Please reproduce the court opinion word for word, starting at "Decided: May 04, 2023" and ending at "WI, for Defendant-Appellant.".

§ Excerpted text

* * * *

UNITED STATES of America, Plaintiff-Appellee, v. Uzorma C. IHEDIWA, Defendant-Appellant.

No. 22-2247

Decided: May 04, 2023

Before Easterbrook, Wood, and Hamilton, Circuit Judges. Jonathan H. Koenig, Rebecca Taibleson, Kate Maternowski Biebel, Attorneys, Office of the United States Attorney, Milwaukee, WI, for Plaintiff-Appellee. Anderson M. Gansner, Kyle Benjamin Kent, Attorneys, Federal Defender Services of Eastern Wisconsin, Incorporated, Milwaukee, WI, for Defendant-Appellant.

After a local high school student died from a fentanyl overdose, the police in Kenosha, Wisconsin, opened an investigation to track down the source of the fatal drugs. That investigation led them to Uzorma Ihediwa, who had sold Percocet pills to the student's neighbor. Police soon discovered that Ihediwa's pills were not authentic Percocet; they were counterfeits that contained a mixture of drugs, including fentanyl.

Ihediwa pleaded guilty to one count of distributing fentanyl in violation of 21 U.S.C. § 841(a)(1). The only contested issue at sentencing was whether Ihediwa knew that the pills contained fentanyl. If so, then his offense level under the U.S. Sentencing Guidelines would go up four notches. See U.S.S.G. § 2D1.1(b)(13). Ihediwa insists that he had no idea that the pills were counterfeit, much less that they contained fentanyl. The government, on the other hand, argues that Ihediwa knew that the pills were fentanyl-laced knock-offs. The district court sided with the government. Ihediwa has now appealed, complaining only about his sentence. Because the district court emphasized that its ultimate sentencing decision was not affected by the Guidelines dispute, any error in its interpretation of the Guidelines was harmless. We therefore affirm.

* * * *

§ Collected material
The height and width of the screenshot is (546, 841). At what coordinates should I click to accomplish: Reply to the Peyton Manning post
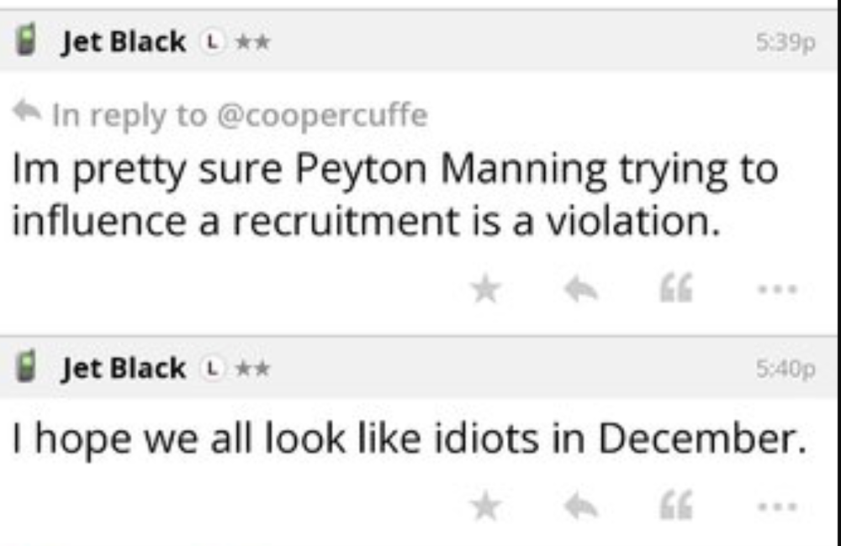click(580, 290)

* * * *

§ Solution for this exercise
Decided: May 04, 2023

Before Easterbrook, Wood, and Hamilton, Circuit Judges. Jonathan H. Koenig, Rebecca Taibleson, Kate Maternowski Biebel, Attorneys, Office of the United States Attorney, Milwaukee, WI, for Plaintiff-Appellee. Anderson M. Gansner, Kyle Benjamin Kent, Attorneys, Federal Defender Services of Eastern Wisconsin, Incorporated, Milwaukee, WI, for Defendant-Appellant.